Şıxmahmud (also, Şeyxmahmud, Shikhmakhmud, Shykhmakhmud and Sheik-Mahmud) is a village and municipality in the Babek District of Nakhchivan, Azerbaijan.

Geography 
It is located near the Nakhchivan-Shahbuz highway, 13 km north from the district center, on the right bank of the Nakhchivanchay River. Its economy emphasizes agriculture, growing grain, vegetables and animal husbandry.

Facilities 
The village hosts a secondary school, music school, library, culture house, kindergarten, two mosques and a medical center.

Demographics 
Şıxmahmud has a population of 2,839.

Etymology
The village was named after a nearby sacred place called Shykhmahmud.
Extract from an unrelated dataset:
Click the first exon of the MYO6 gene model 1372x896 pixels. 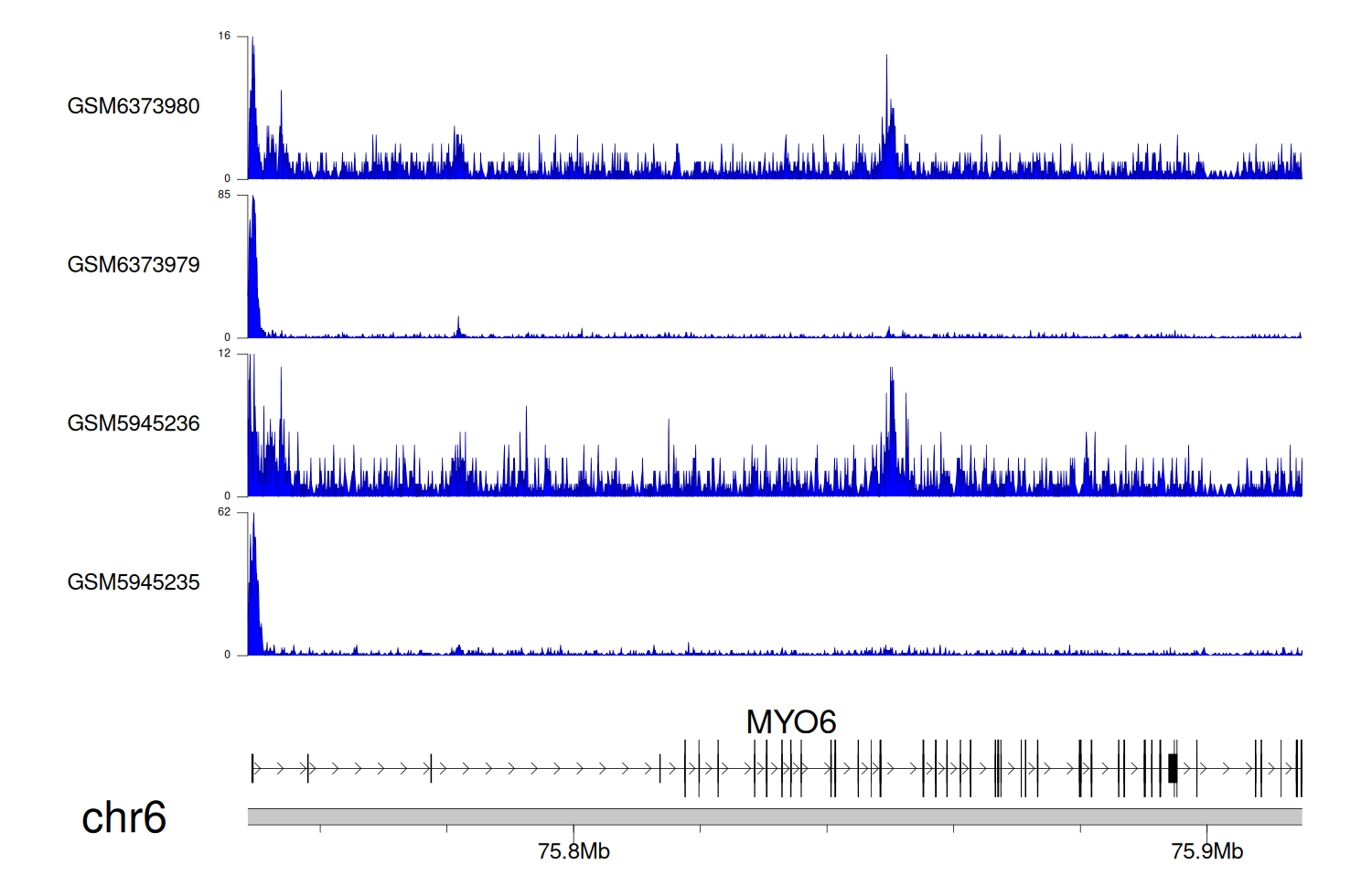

The toponym Shykhmahmud is an altered form of the name of Sheikh Mahmud.

Shikhmahmud Necropolis
Shikhmahmud Necropolis is an archaeological site near the village, dating from the 1st to 3rd centuries. It was discovered by chance on a farm in 1989. Layers of ash, fragments of clay pots, and dark blue glass beads were found in an excavated ravine. Fragments of glass jars were discovered from graves. A skeleton was found in another grave. The collected materials were given to the Nakhchivan State History Museum.